I’ve got my hands on a large, normalized database in MongoDB (LONG STORY for another time…).
After a few months of study I believe I have a solid grasp on how/where to appropriately denormalize data, so I’m preparing to do just that. However, as I’ve been studying the Aggregation Pipeline (shout out to the MongoDB University course! ) I’ve also been using them to create Views of data from across a bunch of collections. These Views appear sufficient to provide the (read-only) data the frontend needs to display for reports/large tables/etc…
My question: Does it make sense to take the time/effort to maintain a large & highly-denormalized database or can I get by on a few key denormalized fields + some well-aggregated Views?

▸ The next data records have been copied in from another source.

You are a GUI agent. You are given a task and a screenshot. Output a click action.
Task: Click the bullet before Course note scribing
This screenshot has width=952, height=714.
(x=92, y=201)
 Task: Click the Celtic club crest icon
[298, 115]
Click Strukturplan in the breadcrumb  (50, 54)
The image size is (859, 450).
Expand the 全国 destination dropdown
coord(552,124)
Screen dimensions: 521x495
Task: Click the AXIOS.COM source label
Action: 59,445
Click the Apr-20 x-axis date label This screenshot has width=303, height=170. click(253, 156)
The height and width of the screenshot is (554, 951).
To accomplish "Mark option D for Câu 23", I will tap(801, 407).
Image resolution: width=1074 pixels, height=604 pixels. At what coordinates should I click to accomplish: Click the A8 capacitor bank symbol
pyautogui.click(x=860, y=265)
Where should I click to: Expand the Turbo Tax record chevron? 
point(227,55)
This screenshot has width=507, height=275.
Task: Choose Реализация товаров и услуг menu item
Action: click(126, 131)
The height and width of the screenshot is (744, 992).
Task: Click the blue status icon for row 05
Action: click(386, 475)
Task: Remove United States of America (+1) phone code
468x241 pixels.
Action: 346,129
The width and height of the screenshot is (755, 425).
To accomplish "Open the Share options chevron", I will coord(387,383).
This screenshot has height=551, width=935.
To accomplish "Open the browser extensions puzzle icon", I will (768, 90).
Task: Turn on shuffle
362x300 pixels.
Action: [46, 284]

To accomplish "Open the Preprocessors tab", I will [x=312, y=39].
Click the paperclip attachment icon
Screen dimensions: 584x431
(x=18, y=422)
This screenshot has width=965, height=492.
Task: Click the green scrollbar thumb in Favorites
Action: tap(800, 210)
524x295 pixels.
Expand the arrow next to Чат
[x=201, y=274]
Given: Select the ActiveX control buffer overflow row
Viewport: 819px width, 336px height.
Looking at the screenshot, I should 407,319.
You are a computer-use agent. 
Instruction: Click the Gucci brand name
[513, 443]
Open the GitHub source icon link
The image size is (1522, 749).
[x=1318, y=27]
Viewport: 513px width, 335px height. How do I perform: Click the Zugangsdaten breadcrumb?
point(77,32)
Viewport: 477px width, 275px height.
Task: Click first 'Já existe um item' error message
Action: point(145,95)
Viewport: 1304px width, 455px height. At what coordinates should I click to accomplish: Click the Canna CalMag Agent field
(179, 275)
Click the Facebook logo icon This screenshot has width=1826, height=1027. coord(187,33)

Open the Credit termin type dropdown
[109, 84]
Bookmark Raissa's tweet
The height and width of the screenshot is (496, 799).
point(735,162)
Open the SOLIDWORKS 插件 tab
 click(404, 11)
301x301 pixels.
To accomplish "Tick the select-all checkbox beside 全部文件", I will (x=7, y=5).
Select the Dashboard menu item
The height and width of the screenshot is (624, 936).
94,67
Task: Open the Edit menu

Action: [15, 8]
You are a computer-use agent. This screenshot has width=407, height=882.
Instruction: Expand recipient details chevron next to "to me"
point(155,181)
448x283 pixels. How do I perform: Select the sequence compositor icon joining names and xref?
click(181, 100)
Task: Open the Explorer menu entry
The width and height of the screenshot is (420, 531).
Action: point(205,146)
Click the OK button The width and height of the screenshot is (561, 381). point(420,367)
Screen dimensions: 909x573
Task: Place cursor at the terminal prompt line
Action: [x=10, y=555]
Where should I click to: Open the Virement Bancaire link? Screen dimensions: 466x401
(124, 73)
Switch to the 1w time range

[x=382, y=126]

For the Record: I’m using MongooseJS with ObjectID refs everywhere & more-than-less one schema Model per collection. That architecture has allowed me to use Populate when pulling small-to-medium batches of [normalized] data, easy peasy. The catch is that Populate isn’t so great for pulling huge swaths of multi-level referenced data (& MongooseJS never promised as much/I’m not pointing fingers ), so that’s why I’ve been considering denormalization–despite the notion that implementing & maintaining it could be a hassle. Then gaining a hint of AggPipeline proficiency got me curious re the effectiveness of using Views–especially for read-only data.
I understand this topic could potentially live in Drivers & ODMs but I’m not here to ask about MongooseJS or debate Populate’s effectiveness, etc. Mostly I’m curious if anyone has any input and/or if there are known pitfalls re creating a large handful of views to make querying a highly-normalized MongoDB considerably faster/more efficient.
Thank you in advance for any responses!